The research will be carried out within the NEURO team of the ETIS laboratory, a joint research unit (UMR 8051) between CY Cergy Paris Université, ENSEA, and the CNRS, recognized for its work in bio-inspired robotics and artificial intelligence.
The NEURO team designs cognitive and social robots based on biological models of human cognition, with strong foundations in developmental science, psychology, and neuroscience. The team includes 16 permanent researchers and 22 PhD students and postdoctoral researchers, and is actively involved in numerous national and international collaborative projects.
Contraintes et risques
Requirements
• Master or engineering diploma in Computer Science, Robotics or related fields
• Languages: Python, C/C++
• Experience in Neural networks, image processing, reinforcement learning and robotics
• Interest in statistical analysis of results and in cognitive science
• Scientific rigor and writing skills; ability to conduct a literature review
• A good level of English is a plus, French is not mandatory
Hiring process
All applications must be submitted via this portal (i.e.

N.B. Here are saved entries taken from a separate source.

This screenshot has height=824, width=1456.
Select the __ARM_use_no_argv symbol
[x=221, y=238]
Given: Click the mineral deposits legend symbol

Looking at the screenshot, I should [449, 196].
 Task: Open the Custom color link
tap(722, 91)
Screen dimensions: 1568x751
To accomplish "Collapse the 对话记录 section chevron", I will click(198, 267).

Portail emploi CNRS) by June 15th, 2025 and should include:
• Detailed CV
• Master's transcripts (M1 and M2)
• Motivation letter including a short description of your background, a statement of your research interests and motivation for this position, and why you think you would be a good fit (1 page)
• Two reference letters or contact details of two referees
Informal inquiries via email prior to full applications are welcome.
Shortlisted candidates will be invited for an interview.